■ Stored records:
----

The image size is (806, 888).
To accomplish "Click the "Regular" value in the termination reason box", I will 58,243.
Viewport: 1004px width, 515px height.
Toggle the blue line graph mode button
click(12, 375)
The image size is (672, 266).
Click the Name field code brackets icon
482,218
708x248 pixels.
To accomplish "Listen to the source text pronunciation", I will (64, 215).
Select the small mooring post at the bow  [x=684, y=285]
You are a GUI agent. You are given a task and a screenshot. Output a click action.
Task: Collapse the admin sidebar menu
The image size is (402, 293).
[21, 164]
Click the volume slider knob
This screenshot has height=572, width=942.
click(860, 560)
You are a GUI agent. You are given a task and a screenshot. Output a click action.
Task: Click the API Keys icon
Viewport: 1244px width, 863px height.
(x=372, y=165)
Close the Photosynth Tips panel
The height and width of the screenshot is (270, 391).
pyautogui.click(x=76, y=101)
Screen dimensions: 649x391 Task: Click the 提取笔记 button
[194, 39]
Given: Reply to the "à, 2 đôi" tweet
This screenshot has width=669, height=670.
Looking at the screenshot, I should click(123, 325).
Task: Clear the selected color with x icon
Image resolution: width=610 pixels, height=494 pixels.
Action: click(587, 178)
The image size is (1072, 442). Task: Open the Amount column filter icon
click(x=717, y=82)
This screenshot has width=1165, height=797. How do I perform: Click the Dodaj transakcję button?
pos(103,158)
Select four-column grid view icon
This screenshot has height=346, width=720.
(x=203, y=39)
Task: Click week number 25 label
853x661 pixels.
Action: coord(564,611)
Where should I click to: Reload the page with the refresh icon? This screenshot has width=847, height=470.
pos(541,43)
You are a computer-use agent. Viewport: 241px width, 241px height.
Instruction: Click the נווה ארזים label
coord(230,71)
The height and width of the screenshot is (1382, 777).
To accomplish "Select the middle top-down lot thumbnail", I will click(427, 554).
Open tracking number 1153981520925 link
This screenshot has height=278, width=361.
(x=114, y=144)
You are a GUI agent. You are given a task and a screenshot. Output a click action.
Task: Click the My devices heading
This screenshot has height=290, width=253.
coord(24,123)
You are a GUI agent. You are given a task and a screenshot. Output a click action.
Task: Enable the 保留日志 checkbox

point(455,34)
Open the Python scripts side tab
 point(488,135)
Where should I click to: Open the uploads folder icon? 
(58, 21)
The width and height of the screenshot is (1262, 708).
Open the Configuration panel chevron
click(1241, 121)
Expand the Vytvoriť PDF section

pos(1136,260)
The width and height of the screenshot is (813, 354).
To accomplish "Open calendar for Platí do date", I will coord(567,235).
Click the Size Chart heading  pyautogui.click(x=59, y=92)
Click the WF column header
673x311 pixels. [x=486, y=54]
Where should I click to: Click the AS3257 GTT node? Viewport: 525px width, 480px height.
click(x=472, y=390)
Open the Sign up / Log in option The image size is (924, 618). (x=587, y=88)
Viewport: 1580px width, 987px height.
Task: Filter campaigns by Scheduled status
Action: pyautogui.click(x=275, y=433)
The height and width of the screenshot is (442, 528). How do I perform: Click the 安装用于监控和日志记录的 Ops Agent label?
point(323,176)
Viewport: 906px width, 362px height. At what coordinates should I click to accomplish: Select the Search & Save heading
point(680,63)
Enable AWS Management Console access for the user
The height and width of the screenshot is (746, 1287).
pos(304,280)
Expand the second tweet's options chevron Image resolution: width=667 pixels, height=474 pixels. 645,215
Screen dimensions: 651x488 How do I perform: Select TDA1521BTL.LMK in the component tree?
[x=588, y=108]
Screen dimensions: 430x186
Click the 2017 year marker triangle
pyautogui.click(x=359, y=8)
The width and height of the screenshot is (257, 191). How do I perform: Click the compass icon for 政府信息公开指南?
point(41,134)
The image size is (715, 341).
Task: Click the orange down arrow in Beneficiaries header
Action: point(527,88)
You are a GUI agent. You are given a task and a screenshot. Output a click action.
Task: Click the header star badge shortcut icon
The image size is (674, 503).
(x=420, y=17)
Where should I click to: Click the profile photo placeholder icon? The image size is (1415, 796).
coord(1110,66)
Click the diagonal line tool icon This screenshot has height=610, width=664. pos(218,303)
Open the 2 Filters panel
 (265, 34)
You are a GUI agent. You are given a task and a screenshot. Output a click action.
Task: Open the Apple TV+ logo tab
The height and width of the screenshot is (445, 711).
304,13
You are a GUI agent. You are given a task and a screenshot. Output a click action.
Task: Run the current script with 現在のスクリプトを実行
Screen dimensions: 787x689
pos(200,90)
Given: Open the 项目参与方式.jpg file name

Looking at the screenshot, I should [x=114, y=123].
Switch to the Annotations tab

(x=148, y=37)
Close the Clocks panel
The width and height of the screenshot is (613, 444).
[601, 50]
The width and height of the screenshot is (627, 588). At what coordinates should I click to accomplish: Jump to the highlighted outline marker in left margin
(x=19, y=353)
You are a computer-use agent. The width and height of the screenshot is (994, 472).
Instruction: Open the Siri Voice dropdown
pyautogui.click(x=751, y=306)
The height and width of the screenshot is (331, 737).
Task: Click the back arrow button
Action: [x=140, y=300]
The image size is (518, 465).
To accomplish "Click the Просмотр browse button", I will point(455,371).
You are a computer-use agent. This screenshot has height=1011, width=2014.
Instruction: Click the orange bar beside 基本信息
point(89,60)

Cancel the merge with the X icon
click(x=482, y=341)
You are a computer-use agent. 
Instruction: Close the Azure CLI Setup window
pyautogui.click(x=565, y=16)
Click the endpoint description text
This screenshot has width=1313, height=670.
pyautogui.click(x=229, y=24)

----

■ Task requirements: Collect every line with the string "tweet" from the records, and copy each.

■ Response area:
Given: Reply to the "à, 2 đôi" tweet
Expand the second tweet's options chevron Image resolution: width=667 pixels, height=474 pixels. 645,215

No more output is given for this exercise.